**PROBLEM REQUIREMENTS:**
Copy the project management text word for word, from "That’s why you" to "by good stuff.".

**SOURCE TEXT:**
++++++

     That’s the shorthand version of the situation analysis. The reason why something should be done is implicit in the description. The companion assets and opportunities are not at all as obvious. There are multiple potential supports for the project, but they do not offer themselves as openly as the problems do.
     That’s why you need the project manager.
     The project manager is someone who takes personal responsibility for making this bad thing go away, for creating a situation in which that part of the world is serene and rosy. A good place to be. All the bad stuff will have been replaced by good stuff.

     Eric Shinseki did a lot of good things. From the accounts I’m familiar with, he addressed the symptoms of demands that had overwhelmed a good system. One by one, he knocked a number of them off.
     But, in the eternal damning dynamic of management vs. leadership, he took the low road. He managed a lot of the solutions to the obvious shortfalls. Those were the symptoms, the fun problems on those branches you reach without a ladder. He was busy.

++++++

**INFORMATION PROVIDED:**
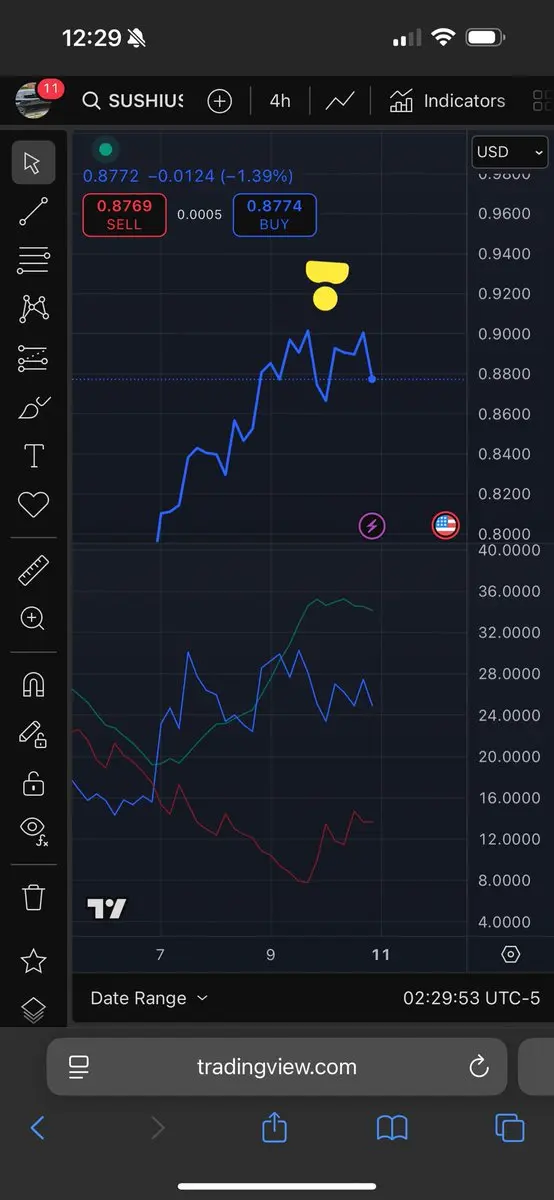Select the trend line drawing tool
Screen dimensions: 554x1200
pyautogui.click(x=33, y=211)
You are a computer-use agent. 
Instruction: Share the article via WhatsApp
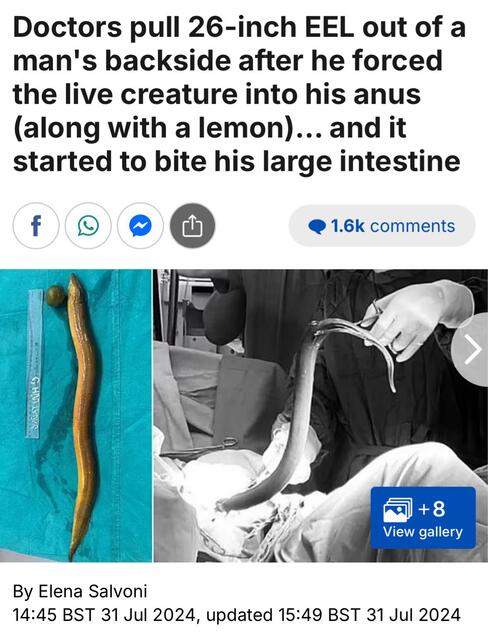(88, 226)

++++++

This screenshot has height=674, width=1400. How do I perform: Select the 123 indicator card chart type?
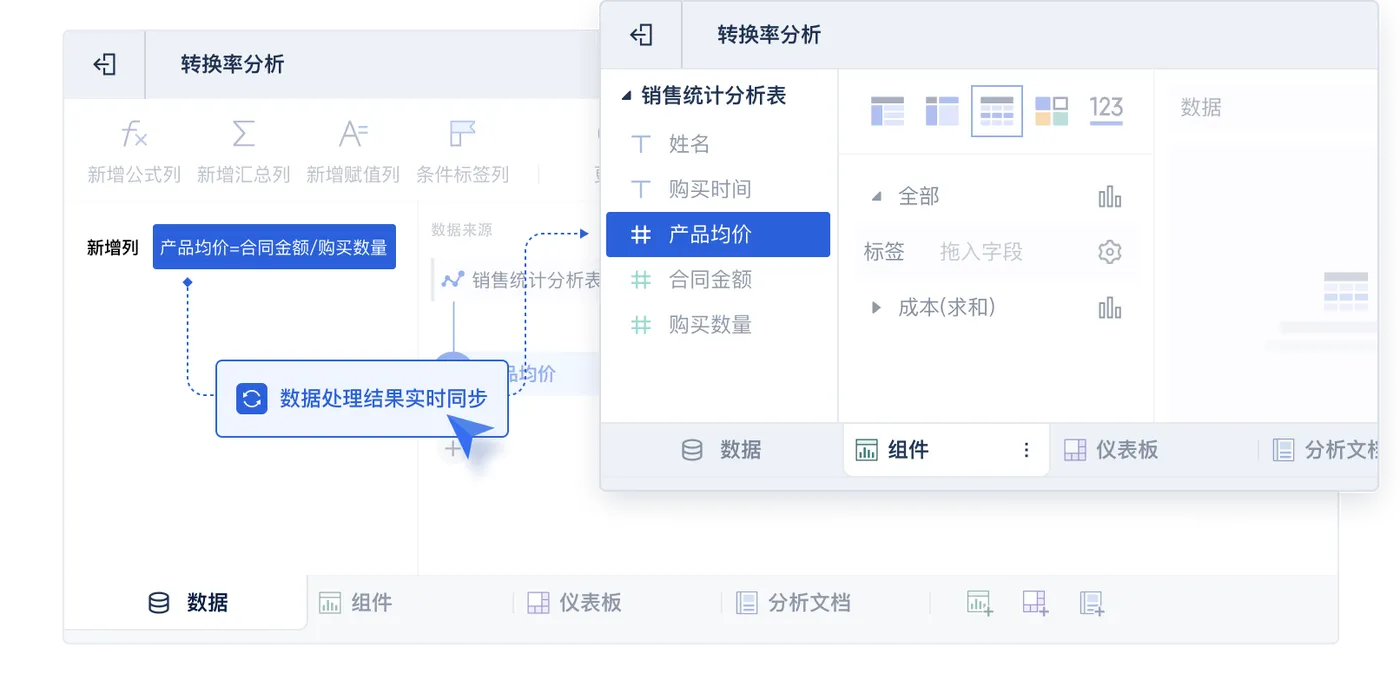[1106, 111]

++++++

**WORKED SOLUTION:**
That’s why you need the project manager.
     The project manager is someone who takes personal responsibility for making this bad thing go away, for creating a situation in which that part of the world is serene and rosy. A good place to be. All the bad stuff will have been replaced by good stuff.